Currently, the standard for main battle-tank turrets across NATO nations is the 120 mm smoothbore, also developed by Rheinmetall.
The standard caliber makes coordination on munitions and procurement easy between allied nations, but it also allows adversary nations to plan against a common offense.
Such is the case with Russia’s T-14 Armata tank, which seems to have been designed with NATO’s antitank capabilities in mind. The Armata features active defenses and explosive reactive armor that the 120 mm smoothbore rounds from a US M1 Abrams or a German Leopard 2 may struggle to pierce.
But defensive features like reactive armor and active defense are modular, and can be added to existing tanks. What can’t readily attach to an existing tank is a bigger turret, which the Armata has.
The Armata features a 125 mm main cannon, and Rheinmetall’s new turret is just a hair bigger at 130 mm, but these small adjustments make a big impact. According to the company, though it’s increasing the caliber by only 8%, it’s providing a 50% increase in kinetic energy to projectiles over the 120 mm turrets NATO uses today.

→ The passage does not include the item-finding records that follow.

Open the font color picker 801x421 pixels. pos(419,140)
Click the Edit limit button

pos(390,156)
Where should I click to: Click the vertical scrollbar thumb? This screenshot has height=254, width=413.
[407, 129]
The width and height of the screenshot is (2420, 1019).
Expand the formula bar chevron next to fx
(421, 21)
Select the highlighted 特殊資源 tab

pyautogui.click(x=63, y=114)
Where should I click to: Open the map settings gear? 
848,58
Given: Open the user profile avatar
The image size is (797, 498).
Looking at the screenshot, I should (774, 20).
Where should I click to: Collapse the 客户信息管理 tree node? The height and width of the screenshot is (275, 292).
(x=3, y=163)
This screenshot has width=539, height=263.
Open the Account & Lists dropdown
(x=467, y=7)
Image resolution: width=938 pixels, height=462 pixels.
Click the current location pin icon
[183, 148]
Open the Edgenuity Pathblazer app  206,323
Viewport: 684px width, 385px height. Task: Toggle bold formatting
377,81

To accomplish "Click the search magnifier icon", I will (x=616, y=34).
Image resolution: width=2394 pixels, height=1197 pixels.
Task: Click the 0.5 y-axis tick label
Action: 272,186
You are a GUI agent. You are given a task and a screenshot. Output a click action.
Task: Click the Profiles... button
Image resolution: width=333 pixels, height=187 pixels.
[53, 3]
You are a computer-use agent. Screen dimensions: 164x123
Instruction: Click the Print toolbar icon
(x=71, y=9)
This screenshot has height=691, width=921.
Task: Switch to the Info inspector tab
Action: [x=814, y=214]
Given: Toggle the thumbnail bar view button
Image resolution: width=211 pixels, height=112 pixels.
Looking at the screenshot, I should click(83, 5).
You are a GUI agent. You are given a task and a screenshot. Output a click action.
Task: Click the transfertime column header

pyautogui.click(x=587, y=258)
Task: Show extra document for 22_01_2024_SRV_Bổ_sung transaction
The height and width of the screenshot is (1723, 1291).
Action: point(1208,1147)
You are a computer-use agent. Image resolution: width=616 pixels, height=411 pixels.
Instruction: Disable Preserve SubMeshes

Along with the new turret, it’s designed a new armor-piercing fin-stabilized discarding sabot round, which is a fancy way of describing a round that is not explosive but rather meant to channel the force of the tank blast into a long tungsten penetrator rod that melts through enemy armor and defenses.
The new turret and rounds still have a long way to go before being fitted into any tanks new or old. The entire turret, including the recoil system, weighs 3.5 tons and fires rounds that weigh more than 60 pounds and measure over a yard in length, IHS Jane’s notes.
- US Army photo by Pfc. Javon Spence
The hulking turret assembly and rounds may require a new tank with an autoloader, and one that’s able to withstand the increased recoil, Defense News notes.
But that’s exactly what the joint German and French venture to develop a new tank, called the “main ground combat system,” seeks to develop: a tank capable of meeting next-generation threats, possibly bearing the standard cannon of the future, the 130 mm smoothbore.